Simplifying What You’re Debugging
The reason you’re using a debugger is because your program isn’t operating correctly, and the method you think will solve the problem is to stop your program’s threads, examine the values assigned to variables, and step your program so you can observe execution.
Unfortunately, your multi-process, multi-threaded program and the computers upon which it executes are running several threads or processes that you want TotalView to ignore. For example, you don’t want to examine manager and service threads that the operating system, your programming environment, and your program create.
Also, most of us are incapable of understanding exactly how a program is acting when perhaps thousands of processes are executing
asynchronously. Fortunately, only a few problems require full asynchronous behavior at all times.
One of the first simplifications you can make is to change the number of processes. For example, suppose you have a buggy MPI program running on 128 processors.
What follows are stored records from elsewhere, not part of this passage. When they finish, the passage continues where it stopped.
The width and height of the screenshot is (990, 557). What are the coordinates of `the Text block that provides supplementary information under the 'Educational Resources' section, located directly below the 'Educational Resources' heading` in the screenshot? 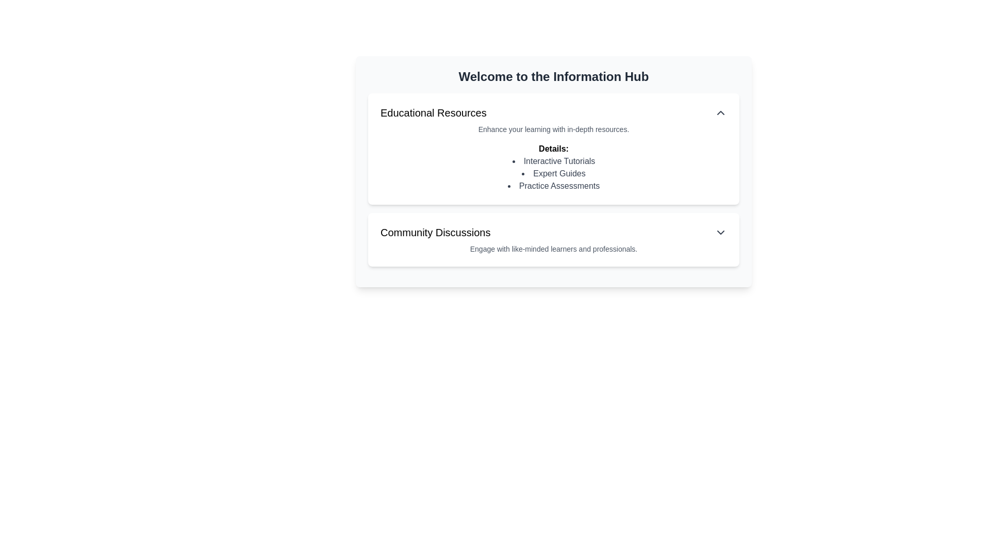 It's located at (554, 128). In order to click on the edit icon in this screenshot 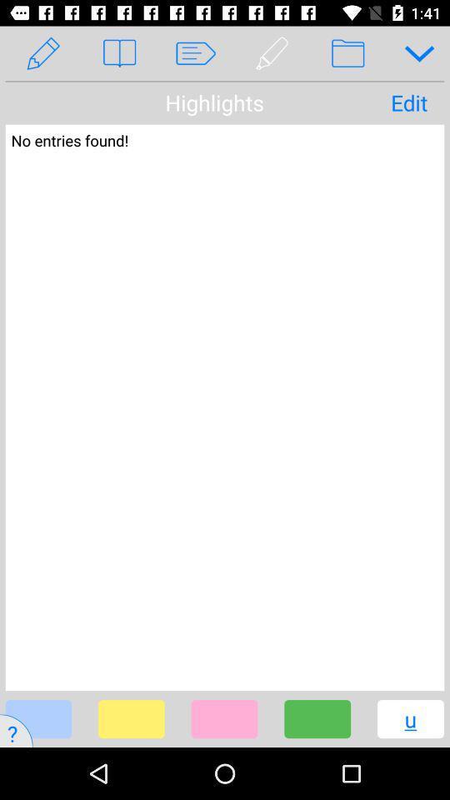, I will do `click(43, 53)`.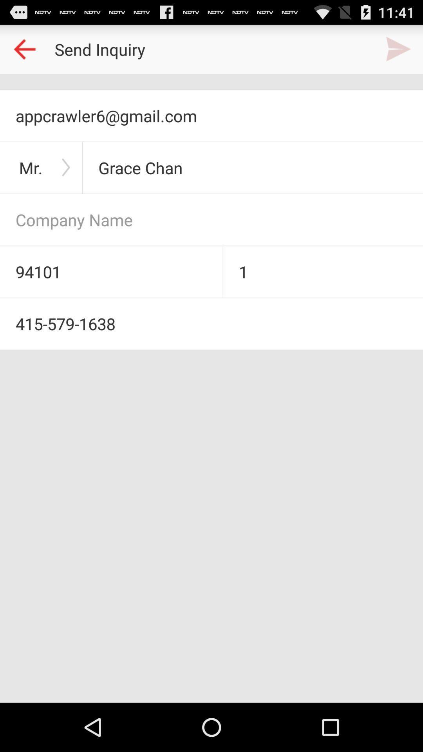 The width and height of the screenshot is (423, 752). Describe the element at coordinates (211, 219) in the screenshot. I see `company name entering option` at that location.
Your first step might be to have it execute in an 8-processor environment.
After the program is running under TotalView control, run the process being debugged to an action point so that you can inspect the program’s state at that point. In many cases, because your program has places where processes are forced to wait for an interaction with other processes, you can ignore what they are doing.
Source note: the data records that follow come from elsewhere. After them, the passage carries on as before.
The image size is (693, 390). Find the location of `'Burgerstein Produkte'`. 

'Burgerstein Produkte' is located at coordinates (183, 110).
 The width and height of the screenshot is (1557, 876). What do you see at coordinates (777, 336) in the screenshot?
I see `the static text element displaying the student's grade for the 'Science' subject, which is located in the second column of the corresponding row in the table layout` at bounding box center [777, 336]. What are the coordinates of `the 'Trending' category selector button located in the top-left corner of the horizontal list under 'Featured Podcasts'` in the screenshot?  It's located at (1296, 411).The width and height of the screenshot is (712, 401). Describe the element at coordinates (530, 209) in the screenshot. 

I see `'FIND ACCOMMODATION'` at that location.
NOTE: TotalView lets you control as many groups, processes, and threads as you need to control. Although you can control each one individually, it would be very complicated to try to control large numbers of these independently. TotalView creates and manages groups so that you can focus on portions of your program.
In most cases, you don’t need to interact with everything that is executing. Instead, you want to focus on one process and the data that this process manipulates. Things get complicated when the process being investigated is using data created by other processes, and these processes might be dependent on other processes.
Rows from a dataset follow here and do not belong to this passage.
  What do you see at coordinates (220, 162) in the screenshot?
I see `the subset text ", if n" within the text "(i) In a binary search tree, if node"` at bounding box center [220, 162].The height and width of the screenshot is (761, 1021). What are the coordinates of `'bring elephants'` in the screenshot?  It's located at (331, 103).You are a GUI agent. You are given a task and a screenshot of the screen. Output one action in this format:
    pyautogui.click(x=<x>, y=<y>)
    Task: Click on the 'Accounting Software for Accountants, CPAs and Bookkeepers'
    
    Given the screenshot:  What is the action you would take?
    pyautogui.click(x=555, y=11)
The following is a typical way to use TotalView to locate problems:
1. At some point, make sure that the groups you are manipulating do not contain service or manager threads. (You can remove processes and threads from a group by using the Group > Custom Group command.)
2. Place a breakpoint in a process or thread and begin investigating the problem. In many cases, you are setting a breakpoint at a place where you hope the program is still executing correctly. Because you are debugging a multi-process, multi-threaded program, set a
barrier point so that all threads and processes stop at the same place.
NOTE: Don’t step your program unless you need to individually look at a thread. Using barrier points is much more efficient. Barrier points are discussed in
Setting Barrier Points.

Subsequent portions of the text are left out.